[GIVEN INFORMATION]:
►

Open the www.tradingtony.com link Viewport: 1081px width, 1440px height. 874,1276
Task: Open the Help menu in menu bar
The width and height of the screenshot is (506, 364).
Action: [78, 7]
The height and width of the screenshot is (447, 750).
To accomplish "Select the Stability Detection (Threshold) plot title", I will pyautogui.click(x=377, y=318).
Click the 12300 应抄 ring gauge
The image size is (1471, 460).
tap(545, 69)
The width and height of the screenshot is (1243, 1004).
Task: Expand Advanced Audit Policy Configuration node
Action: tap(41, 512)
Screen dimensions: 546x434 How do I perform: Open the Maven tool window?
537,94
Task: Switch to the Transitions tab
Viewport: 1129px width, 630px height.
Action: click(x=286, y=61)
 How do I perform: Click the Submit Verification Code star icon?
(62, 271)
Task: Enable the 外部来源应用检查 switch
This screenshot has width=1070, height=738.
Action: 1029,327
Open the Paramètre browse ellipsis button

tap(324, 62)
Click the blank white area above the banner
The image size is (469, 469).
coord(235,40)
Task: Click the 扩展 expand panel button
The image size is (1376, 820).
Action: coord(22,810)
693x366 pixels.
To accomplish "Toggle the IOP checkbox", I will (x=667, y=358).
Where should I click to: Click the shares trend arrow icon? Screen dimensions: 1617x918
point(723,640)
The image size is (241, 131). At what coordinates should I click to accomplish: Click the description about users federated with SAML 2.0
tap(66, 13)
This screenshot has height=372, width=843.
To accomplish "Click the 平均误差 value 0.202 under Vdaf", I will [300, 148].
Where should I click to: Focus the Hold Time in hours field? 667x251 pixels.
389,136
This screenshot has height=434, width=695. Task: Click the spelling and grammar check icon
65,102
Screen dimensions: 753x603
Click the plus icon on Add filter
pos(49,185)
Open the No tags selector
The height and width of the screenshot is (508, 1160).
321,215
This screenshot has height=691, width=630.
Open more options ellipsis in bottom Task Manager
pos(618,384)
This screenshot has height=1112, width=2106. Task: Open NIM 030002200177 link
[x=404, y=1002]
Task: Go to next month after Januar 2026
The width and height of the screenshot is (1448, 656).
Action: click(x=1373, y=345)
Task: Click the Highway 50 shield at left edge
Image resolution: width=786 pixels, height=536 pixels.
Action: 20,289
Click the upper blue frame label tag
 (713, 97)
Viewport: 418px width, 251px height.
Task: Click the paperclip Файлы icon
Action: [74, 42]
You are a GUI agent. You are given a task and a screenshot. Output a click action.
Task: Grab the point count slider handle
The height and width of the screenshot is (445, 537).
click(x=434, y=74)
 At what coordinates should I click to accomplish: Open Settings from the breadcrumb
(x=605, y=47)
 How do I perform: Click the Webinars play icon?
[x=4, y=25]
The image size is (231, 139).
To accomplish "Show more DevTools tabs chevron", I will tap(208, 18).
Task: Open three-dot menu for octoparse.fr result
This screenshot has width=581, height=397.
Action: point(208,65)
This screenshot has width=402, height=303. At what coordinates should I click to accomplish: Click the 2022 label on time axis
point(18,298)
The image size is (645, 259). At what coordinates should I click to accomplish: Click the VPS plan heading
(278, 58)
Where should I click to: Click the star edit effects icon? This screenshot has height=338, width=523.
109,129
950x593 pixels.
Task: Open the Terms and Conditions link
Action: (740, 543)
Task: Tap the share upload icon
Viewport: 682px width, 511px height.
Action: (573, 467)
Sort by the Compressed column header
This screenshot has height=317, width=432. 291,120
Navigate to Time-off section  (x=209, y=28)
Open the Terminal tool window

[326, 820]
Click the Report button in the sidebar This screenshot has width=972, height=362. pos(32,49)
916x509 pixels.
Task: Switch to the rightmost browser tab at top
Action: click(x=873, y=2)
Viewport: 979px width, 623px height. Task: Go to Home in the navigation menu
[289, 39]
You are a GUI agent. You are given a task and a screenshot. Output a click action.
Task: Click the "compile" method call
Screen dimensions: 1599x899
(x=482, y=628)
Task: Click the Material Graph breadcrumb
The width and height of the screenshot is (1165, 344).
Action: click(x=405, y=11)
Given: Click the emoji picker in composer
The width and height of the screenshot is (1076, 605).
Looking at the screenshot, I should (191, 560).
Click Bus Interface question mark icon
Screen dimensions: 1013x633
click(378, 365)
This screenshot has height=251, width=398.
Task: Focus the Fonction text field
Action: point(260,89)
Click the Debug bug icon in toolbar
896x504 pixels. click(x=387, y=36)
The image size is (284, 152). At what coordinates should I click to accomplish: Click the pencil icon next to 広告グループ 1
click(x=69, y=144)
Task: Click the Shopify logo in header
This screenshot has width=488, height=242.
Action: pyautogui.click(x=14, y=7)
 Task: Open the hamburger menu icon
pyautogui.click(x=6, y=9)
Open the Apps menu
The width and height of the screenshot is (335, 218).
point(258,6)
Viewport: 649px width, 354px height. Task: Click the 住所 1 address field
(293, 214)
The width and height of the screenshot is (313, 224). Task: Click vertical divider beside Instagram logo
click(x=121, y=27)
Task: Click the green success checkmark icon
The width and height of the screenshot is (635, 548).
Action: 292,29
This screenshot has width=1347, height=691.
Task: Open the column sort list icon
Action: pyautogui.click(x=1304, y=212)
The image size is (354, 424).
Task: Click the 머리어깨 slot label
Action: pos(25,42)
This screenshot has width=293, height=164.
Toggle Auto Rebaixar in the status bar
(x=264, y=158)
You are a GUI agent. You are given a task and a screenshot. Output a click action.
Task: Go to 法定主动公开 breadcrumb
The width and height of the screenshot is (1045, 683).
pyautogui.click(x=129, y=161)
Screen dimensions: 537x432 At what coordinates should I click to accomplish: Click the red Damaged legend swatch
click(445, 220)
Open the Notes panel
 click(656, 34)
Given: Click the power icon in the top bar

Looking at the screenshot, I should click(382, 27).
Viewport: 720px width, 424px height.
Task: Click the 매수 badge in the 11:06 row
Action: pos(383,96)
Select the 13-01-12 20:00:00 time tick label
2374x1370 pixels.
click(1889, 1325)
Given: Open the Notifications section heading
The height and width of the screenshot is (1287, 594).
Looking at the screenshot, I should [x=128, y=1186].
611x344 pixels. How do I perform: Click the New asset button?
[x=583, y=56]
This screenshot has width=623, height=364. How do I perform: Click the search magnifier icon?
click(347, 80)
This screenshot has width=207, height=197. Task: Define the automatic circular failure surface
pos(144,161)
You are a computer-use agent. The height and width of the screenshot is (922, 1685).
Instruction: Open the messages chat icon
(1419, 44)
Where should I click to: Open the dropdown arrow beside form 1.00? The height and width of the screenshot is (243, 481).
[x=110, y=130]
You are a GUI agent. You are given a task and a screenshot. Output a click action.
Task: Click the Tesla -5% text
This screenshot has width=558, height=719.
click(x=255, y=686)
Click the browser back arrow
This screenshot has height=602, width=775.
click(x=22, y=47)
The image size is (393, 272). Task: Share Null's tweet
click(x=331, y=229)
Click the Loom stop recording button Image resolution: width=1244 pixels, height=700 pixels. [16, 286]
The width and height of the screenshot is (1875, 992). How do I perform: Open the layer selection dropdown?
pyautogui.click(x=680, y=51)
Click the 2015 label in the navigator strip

◄

[PROBLEM TO WORK ON]:
Can you turn the listing above, from its first line through the line containing "coord(235,40)", into a Markdown table with the columns Entry and Text, skipping any blank lines?

[SOLVED EXERCISE]:
| Entry | Text |
|---|---|
| 1 | Open the www.tradingtony.com link Viewport: 1081px width, 1440px height. 874,1276 |
| 2 | Task: Open the Help menu in menu bar |
| 3 | The width and height of the screenshot is (506, 364). |
| 4 | Action: [78, 7] |
| 5 | The height and width of the screenshot is (447, 750). |
| 6 | To accomplish "Select the Stability Detection (Threshold) plot title", I will pyautogui.click(x=377, y=318). |
| 7 | Click the 12300 应抄 ring gauge |
| 8 | The image size is (1471, 460). |
| 9 | tap(545, 69) |
| 10 | The width and height of the screenshot is (1243, 1004). |
| 11 | Task: Expand Advanced Audit Policy Configuration node |
| 12 | Action: tap(41, 512) |
| 13 | Screen dimensions: 546x434 How do I perform: Open the Maven tool window? |
| 14 | 537,94 |
| 15 | Task: Switch to the Transitions tab |
| 16 | Viewport: 1129px width, 630px height. |
| 17 | Action: click(x=286, y=61) |
| 18 |  How do I perform: Click the Submit Verification Code star icon? |
| 19 | (62, 271) |
| 20 | Task: Enable the 外部来源应用检查 switch |
| 21 | This screenshot has width=1070, height=738. |
| 22 | Action: 1029,327 |
| 23 | Open the Paramètre browse ellipsis button |
| 24 | tap(324, 62) |
| 25 | Click the blank white area above the banner |
| 26 | The image size is (469, 469). |
| 27 | coord(235,40) |